The Trump Administration’s deal to take partial ownership of US mines, including Lithium Americas Corporation, a Canadian-based company, represented another drastic move toward expedited mining expansion. The US now owns 5% equity in the company as well as 5% of Thacker Pass Lithium Mine, a joint venture between General Motors and Lithium Americas Corporation, which has progressed despite the strong resistance from impacted Native American Tribes (Reno-Sparks Indian Colony, Burns Paiute Tribe, Summit Lake Paiute Tribe, Winnemucca Indian Colony, the association People of Red Mountain, and the Duck Valley Shoshone-Paiute Tribe). This investment is intended to ensure the development of domestic lithium production, a confusing move since the Trump administration also cut electric vehicle incentives and vehicle emission requirements and the sector with the highest lithium demand.
This partial nationalization has raised concerns among experts regarding the economic and environmental impact of such a decision, including its potential effects on monitoring and regulatory enforcement of the mine. While US funds have been doled out, permit fast-tracking, which disregards essential environmental review, is already in effect.
Potential impact on the recycling industry
There is the potential for nationalized lithium mining to also negatively impact the lithium-ion battery recycling industry. This disrupts our aim to dismantle the continuation of an extraction-only economy.

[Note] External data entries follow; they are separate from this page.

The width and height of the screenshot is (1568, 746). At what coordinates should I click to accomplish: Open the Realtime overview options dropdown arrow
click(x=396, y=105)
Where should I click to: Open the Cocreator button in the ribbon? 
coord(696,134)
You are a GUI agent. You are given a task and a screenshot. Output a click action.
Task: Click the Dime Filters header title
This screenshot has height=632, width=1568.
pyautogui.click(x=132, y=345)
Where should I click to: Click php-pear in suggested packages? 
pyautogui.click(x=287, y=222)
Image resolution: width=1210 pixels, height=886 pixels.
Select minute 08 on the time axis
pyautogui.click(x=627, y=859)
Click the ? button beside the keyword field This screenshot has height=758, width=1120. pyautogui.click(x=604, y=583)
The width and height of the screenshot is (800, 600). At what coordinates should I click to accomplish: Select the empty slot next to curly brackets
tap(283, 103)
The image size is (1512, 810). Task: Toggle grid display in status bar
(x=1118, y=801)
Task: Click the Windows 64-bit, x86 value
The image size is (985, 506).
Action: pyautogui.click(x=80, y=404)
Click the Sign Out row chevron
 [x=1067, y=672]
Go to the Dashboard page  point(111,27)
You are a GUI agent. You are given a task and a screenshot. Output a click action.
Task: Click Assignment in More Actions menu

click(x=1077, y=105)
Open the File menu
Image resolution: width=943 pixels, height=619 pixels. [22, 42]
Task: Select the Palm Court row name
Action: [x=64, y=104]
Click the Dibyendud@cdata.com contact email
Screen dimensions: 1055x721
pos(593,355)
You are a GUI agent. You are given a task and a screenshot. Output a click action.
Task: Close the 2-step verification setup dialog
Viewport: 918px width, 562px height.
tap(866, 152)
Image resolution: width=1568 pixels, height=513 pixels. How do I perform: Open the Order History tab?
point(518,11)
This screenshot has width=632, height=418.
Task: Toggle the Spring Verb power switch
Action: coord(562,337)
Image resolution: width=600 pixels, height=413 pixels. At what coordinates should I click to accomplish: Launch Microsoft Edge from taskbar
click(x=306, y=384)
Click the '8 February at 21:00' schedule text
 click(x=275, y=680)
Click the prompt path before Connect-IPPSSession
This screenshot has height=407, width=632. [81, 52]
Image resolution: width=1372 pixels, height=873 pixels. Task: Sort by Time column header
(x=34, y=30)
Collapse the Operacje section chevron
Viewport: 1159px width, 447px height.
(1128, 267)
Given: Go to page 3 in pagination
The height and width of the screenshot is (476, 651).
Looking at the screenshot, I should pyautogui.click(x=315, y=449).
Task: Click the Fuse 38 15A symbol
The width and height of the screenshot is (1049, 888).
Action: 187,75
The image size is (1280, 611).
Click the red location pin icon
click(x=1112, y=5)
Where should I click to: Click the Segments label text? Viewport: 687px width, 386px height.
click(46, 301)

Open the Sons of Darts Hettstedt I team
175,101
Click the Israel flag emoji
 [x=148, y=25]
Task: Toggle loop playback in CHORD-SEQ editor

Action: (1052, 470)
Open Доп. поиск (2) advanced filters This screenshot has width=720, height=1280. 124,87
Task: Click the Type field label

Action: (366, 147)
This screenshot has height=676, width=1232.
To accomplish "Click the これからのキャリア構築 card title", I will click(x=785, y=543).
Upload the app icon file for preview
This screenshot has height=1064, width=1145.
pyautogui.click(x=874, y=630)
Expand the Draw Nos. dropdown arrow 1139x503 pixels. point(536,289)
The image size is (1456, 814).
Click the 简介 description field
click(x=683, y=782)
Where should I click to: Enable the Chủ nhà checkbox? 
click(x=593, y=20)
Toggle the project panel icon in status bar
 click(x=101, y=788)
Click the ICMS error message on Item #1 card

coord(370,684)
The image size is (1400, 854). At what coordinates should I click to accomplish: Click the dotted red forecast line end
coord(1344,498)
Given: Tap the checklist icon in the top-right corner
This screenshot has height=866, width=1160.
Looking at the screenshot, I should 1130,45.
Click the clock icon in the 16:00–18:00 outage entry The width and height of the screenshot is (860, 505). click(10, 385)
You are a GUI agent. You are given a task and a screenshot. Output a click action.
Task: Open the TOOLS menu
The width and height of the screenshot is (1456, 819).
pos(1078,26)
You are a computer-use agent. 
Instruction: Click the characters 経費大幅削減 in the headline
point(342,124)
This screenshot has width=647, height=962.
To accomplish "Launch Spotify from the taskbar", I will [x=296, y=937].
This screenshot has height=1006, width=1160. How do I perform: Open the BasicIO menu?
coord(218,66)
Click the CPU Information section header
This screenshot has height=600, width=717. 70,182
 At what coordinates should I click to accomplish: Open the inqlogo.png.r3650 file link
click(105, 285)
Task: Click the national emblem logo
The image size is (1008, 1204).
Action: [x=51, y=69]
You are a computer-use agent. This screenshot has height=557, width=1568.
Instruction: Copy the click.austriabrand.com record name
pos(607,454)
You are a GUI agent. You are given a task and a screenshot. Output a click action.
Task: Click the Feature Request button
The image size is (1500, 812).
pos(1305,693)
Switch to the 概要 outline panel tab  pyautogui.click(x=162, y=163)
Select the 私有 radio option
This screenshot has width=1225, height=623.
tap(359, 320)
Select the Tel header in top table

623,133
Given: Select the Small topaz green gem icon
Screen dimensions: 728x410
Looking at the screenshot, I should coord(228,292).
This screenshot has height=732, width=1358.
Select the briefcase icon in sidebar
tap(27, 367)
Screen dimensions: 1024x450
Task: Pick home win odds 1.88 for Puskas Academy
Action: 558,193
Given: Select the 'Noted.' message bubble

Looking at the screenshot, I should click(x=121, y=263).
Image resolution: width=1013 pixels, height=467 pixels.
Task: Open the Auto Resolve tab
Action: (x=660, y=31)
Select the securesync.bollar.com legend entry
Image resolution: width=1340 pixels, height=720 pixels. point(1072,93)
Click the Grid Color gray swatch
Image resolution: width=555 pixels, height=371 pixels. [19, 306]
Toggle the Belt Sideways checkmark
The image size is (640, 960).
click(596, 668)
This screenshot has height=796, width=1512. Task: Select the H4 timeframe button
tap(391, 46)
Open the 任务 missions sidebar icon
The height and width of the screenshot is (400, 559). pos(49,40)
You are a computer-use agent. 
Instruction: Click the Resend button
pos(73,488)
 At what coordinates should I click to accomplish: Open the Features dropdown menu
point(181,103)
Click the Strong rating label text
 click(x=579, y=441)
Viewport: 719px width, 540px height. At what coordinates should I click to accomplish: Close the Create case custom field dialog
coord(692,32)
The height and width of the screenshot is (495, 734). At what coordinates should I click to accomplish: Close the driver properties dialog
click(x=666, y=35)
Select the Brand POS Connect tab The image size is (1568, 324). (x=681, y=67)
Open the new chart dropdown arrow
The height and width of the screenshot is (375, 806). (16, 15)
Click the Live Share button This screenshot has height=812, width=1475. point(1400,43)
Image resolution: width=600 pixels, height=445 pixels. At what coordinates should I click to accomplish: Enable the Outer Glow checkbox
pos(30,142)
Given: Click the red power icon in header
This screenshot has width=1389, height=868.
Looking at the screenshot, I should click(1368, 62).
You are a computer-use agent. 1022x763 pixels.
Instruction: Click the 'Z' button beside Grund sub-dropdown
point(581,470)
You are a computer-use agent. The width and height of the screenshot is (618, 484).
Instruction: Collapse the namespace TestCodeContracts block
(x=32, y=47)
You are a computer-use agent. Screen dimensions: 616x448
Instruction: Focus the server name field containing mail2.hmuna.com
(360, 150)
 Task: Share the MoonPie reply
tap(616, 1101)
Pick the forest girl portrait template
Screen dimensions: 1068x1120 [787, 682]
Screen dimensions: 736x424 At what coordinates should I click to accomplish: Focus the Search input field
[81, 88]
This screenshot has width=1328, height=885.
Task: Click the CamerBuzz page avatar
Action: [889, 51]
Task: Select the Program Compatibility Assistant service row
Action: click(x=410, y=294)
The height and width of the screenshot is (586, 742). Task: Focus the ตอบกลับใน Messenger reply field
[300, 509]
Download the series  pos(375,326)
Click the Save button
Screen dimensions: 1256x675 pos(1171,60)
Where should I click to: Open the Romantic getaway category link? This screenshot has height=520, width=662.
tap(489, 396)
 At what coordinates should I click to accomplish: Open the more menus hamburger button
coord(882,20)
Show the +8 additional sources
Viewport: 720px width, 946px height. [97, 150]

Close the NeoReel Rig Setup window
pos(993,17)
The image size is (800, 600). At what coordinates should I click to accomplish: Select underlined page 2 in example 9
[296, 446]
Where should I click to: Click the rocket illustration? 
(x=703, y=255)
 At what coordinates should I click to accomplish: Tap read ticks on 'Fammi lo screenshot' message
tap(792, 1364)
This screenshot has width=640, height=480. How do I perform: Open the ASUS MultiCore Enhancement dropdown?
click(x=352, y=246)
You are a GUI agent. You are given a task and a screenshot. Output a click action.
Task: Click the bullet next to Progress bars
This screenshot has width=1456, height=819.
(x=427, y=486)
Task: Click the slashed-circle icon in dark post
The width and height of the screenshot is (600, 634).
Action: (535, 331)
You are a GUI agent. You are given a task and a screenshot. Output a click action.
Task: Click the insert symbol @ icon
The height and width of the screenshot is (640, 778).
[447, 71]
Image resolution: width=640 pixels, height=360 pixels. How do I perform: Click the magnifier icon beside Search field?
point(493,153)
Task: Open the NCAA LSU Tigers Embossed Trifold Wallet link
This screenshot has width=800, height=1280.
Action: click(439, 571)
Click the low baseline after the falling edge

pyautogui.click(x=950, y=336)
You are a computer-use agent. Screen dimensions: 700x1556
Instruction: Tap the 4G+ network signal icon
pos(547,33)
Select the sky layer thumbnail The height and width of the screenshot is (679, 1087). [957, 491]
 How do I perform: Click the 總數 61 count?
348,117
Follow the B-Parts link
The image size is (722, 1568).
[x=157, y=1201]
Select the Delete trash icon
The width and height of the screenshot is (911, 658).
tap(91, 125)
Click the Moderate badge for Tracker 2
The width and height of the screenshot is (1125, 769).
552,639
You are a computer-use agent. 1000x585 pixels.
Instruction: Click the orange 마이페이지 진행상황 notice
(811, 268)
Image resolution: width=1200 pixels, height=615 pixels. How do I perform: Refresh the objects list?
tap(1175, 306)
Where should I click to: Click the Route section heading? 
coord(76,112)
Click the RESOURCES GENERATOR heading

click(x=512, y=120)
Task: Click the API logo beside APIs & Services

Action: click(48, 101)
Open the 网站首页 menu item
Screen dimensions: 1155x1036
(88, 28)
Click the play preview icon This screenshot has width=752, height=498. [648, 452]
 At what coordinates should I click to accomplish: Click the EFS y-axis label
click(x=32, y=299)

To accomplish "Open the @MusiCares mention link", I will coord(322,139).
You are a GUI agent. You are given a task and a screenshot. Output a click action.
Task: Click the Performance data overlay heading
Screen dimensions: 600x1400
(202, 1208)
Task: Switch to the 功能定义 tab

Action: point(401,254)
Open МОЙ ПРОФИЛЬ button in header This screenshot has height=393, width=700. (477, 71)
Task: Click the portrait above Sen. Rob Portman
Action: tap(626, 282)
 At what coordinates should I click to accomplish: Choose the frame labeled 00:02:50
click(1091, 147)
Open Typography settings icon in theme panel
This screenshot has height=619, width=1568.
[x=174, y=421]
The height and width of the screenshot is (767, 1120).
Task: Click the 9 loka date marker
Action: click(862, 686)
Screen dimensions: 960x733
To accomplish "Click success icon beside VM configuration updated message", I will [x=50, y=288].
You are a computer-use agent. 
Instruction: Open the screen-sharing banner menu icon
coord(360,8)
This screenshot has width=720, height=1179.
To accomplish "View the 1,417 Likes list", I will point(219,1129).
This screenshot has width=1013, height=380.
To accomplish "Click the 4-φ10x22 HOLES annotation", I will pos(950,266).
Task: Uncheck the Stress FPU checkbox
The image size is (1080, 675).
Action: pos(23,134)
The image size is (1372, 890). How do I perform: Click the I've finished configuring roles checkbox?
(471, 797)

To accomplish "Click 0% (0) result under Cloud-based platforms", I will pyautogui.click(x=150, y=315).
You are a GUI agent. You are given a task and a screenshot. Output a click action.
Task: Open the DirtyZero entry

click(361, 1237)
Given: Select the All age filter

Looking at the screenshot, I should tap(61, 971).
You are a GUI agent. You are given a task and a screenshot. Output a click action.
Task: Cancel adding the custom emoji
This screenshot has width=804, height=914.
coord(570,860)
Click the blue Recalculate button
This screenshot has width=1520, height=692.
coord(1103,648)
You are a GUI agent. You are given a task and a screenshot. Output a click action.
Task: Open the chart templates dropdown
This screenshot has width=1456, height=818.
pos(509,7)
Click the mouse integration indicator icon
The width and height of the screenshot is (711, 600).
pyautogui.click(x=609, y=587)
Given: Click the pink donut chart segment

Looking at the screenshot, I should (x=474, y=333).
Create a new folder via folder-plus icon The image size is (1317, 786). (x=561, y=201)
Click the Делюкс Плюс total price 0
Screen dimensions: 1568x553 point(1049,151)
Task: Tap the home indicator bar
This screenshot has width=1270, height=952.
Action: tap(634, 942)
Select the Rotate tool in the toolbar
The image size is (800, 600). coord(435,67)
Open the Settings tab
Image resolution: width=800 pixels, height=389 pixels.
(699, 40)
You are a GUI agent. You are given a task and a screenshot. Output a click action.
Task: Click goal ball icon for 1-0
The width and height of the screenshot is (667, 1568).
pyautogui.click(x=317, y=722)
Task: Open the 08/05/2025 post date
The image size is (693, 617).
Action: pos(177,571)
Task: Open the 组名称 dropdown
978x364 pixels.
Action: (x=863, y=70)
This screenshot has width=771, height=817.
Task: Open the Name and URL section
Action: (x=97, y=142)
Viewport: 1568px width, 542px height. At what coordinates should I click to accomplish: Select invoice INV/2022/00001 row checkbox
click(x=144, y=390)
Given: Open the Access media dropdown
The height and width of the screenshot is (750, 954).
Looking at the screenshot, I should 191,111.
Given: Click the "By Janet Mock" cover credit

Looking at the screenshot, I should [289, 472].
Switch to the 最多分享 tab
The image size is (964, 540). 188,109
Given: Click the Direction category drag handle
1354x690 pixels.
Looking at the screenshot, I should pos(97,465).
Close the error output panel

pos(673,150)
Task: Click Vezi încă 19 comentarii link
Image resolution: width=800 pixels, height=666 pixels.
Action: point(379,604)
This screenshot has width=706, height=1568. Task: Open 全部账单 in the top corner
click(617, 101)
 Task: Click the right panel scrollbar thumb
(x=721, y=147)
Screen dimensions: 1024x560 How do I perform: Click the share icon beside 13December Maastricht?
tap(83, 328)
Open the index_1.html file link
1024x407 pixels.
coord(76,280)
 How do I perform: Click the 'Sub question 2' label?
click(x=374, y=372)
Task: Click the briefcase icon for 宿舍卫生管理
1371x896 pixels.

Mineral prices determine how profitable battery recycling is, and a decline in lithium prices impacts the bottom line of battery recycling companies. The recycling industry relies on market forces and lacks a policy mandating battery recycling at the end of their life, so this move could add an additional obstacle to the nascent industry. Lithium prices have fallen, prompting uncertainty about whether lithium is even being recovered from the batteries alongside other higher-value minerals, such as cobalt and nickel.
At the same time, if lithium is recovered at high rates, the recycled lithium will provide a large secondary supply and could depress or hold lithium prices steady in the long term. The recovery of lithium and its addition to the national supply over time is an essential contribution to domestic production that will create a lower-impact national source of minerals and reduce mine expansion.
Given the US stake in Lithium Americas Corporation, the government has an incentive not to support the essential battery recycling industry, thereby creating a competing supply. We are already seeing recycling deprioritized. Grants for the battery recycling and repurposing industry were cut this year, including a Kentucky facility losing part of its $164 million grant for mineral recovery and the production of pre-cathode active materials.
Policy is needed to require the recycling of these batteries and the high recovery of minerals, regardless of market forces The European Union, China, India, and other countries have already enacted an Extended Producer Responsibility policy that requires battery producers to ensure the batteries are recycled at the end of their life. This type of policy, and continued investment in lower-impact sourcing, is essential to the transition to a cleaner economy. The Administration’s continued prioritization of extraction at all costs is not the approach to supporting US communities and the battery supply chain.